#### [DIRECTIONS FOR THIS TASK]
Repeat only what runs from the line with "Task: Click the" through the last line of the data below, both included, keeping every word as it is and leaving out the pictures.

Stored records:
⟨
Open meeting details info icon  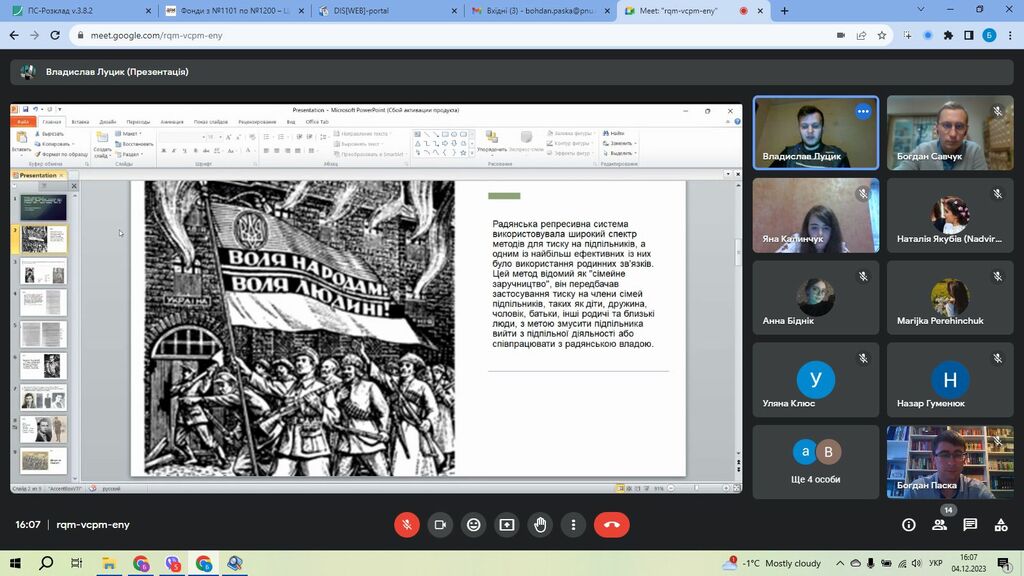908,525
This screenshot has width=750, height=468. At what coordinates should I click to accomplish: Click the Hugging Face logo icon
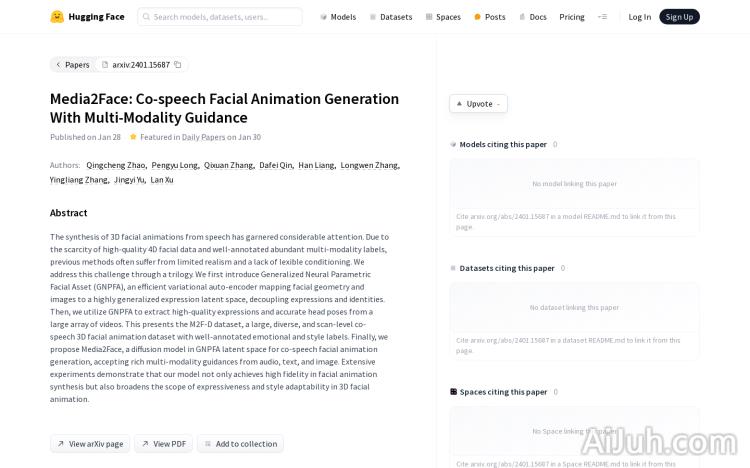(57, 17)
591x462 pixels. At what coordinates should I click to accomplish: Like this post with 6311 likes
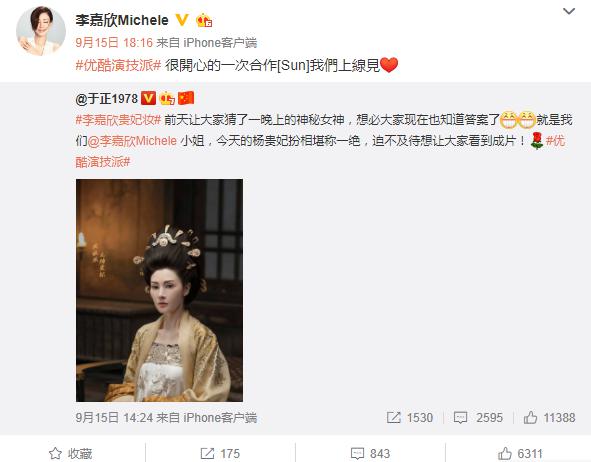click(520, 453)
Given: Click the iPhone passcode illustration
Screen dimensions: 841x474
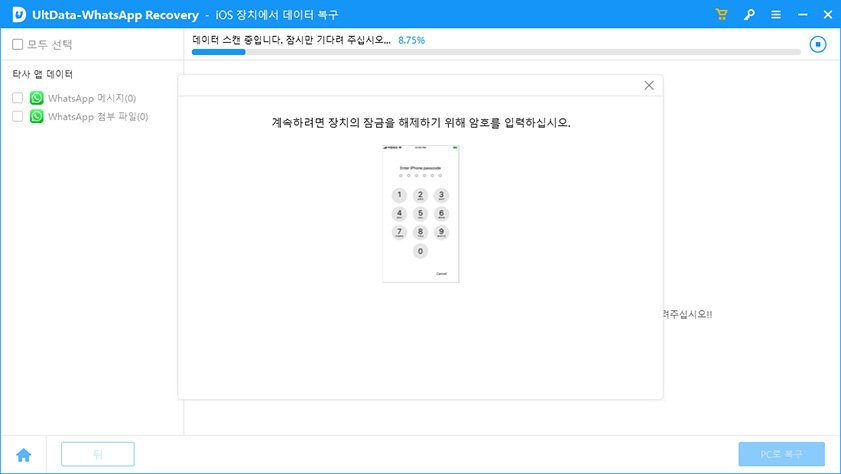Looking at the screenshot, I should [420, 214].
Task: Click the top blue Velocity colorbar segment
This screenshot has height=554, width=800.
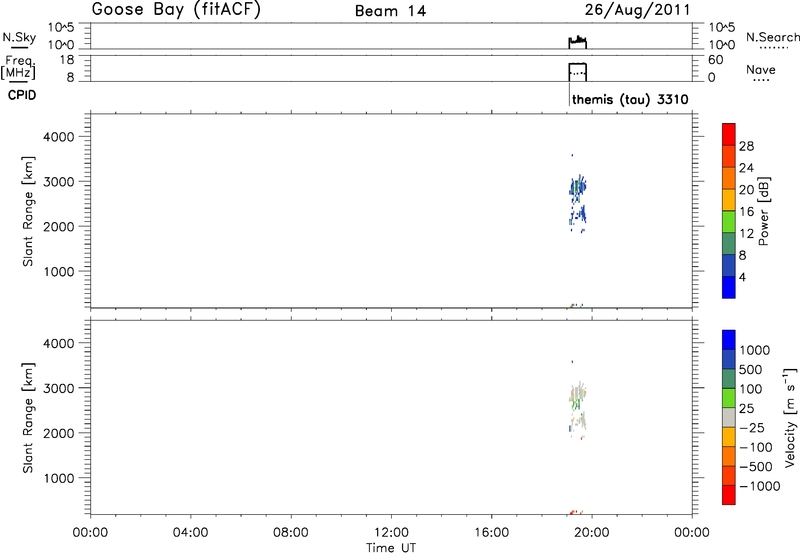Action: pos(729,341)
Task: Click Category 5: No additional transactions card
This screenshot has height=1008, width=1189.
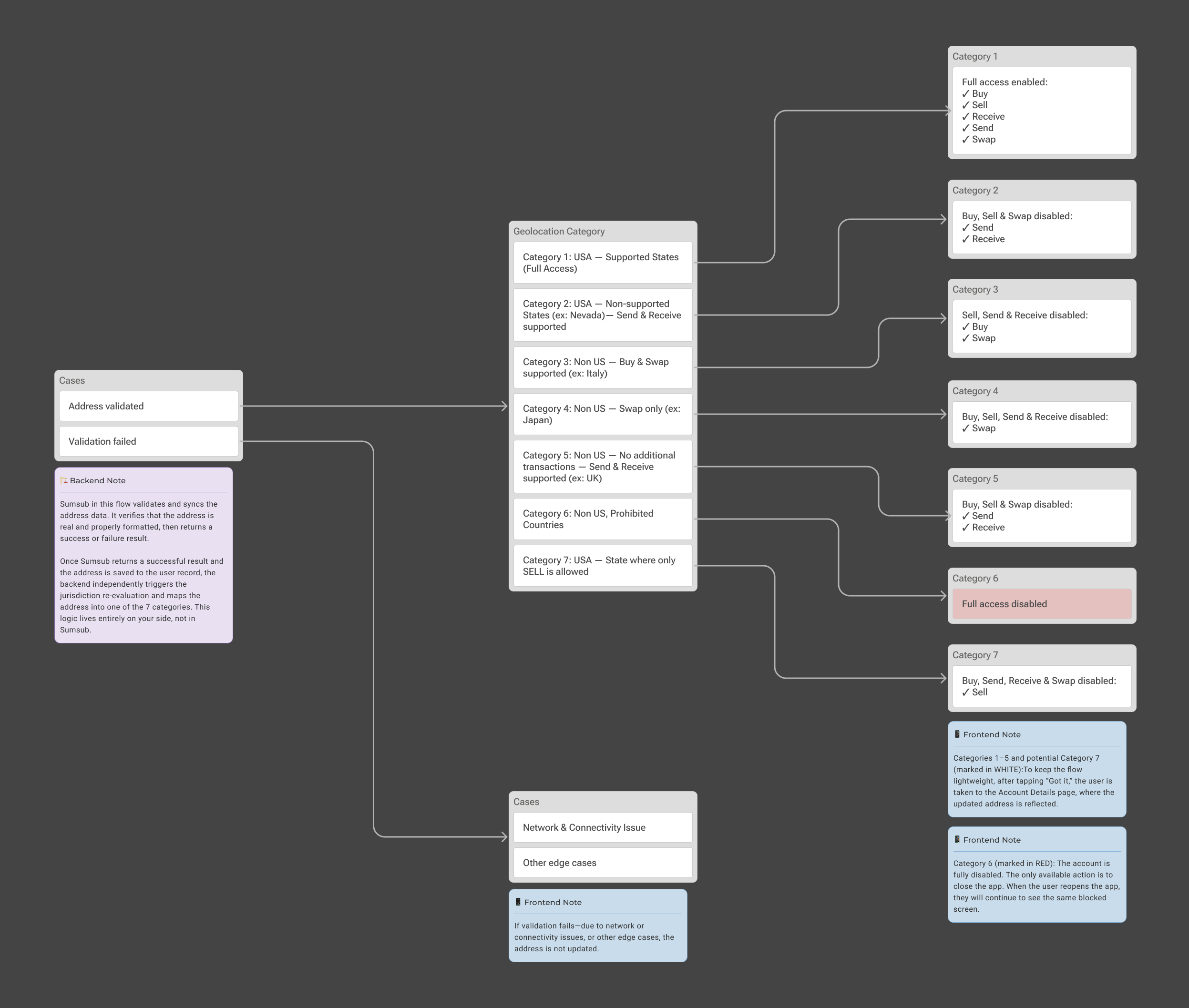Action: (603, 466)
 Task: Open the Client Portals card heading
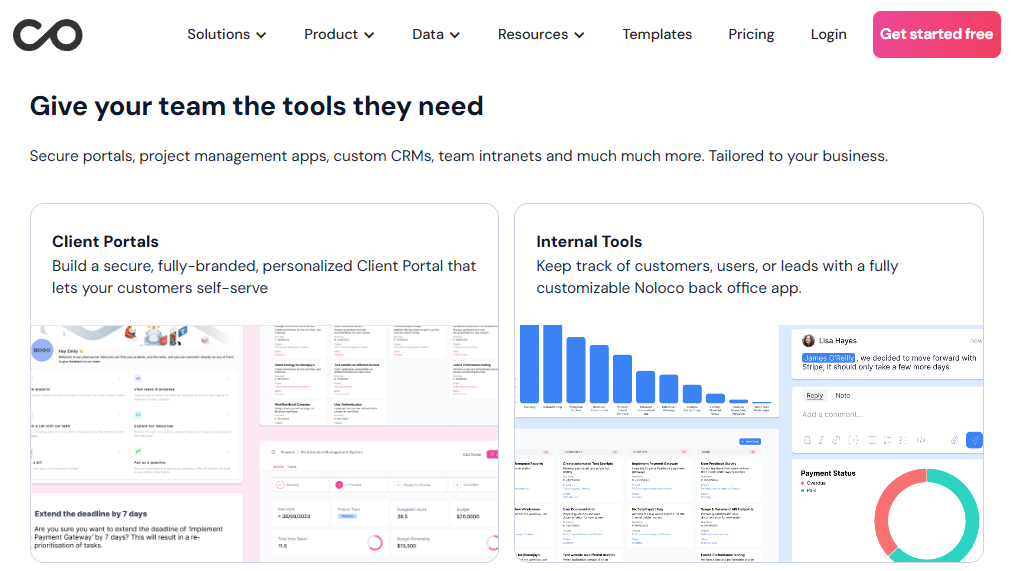point(105,241)
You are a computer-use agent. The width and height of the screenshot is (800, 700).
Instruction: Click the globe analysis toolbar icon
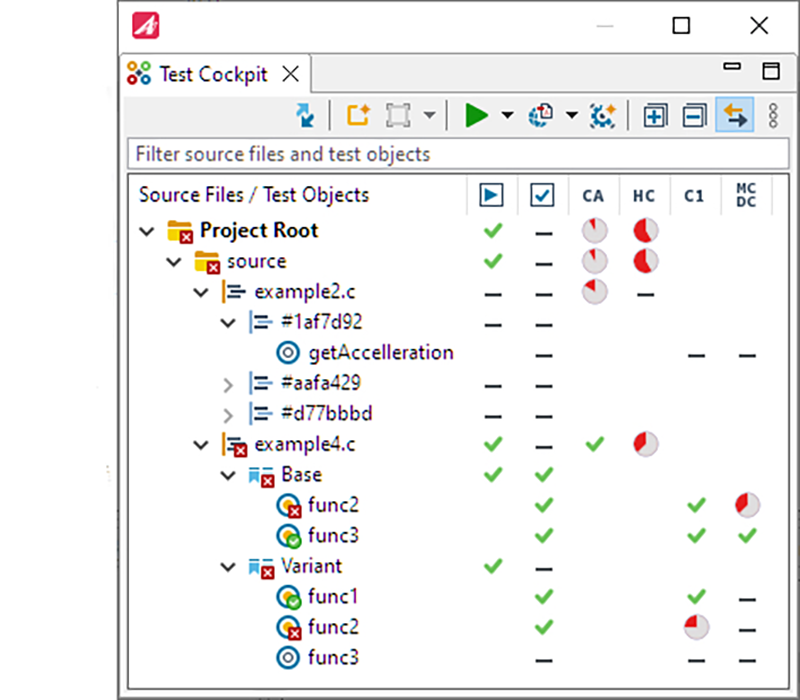[x=541, y=116]
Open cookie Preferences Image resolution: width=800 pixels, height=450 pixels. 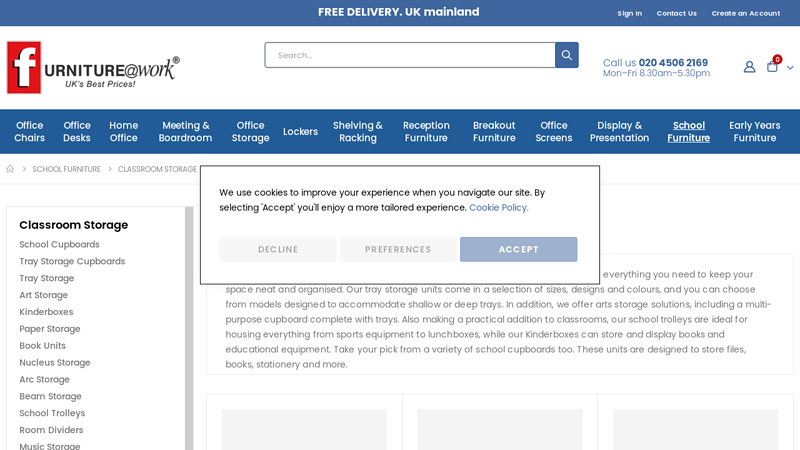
⟩
#### [RESULT OF THE TASK]
Task: Click the top blue Velocity colorbar segment
This screenshot has height=554, width=800.
Action: pos(729,341)
Task: Click Category 5: No additional transactions card
This screenshot has height=1008, width=1189.
Action: (603, 466)
 Task: Open the Client Portals card heading
point(105,241)
You are a computer-use agent. The width and height of the screenshot is (800, 700).
Instruction: Click the globe analysis toolbar icon
[x=541, y=116]
Open cookie Preferences Image resolution: width=800 pixels, height=450 pixels. 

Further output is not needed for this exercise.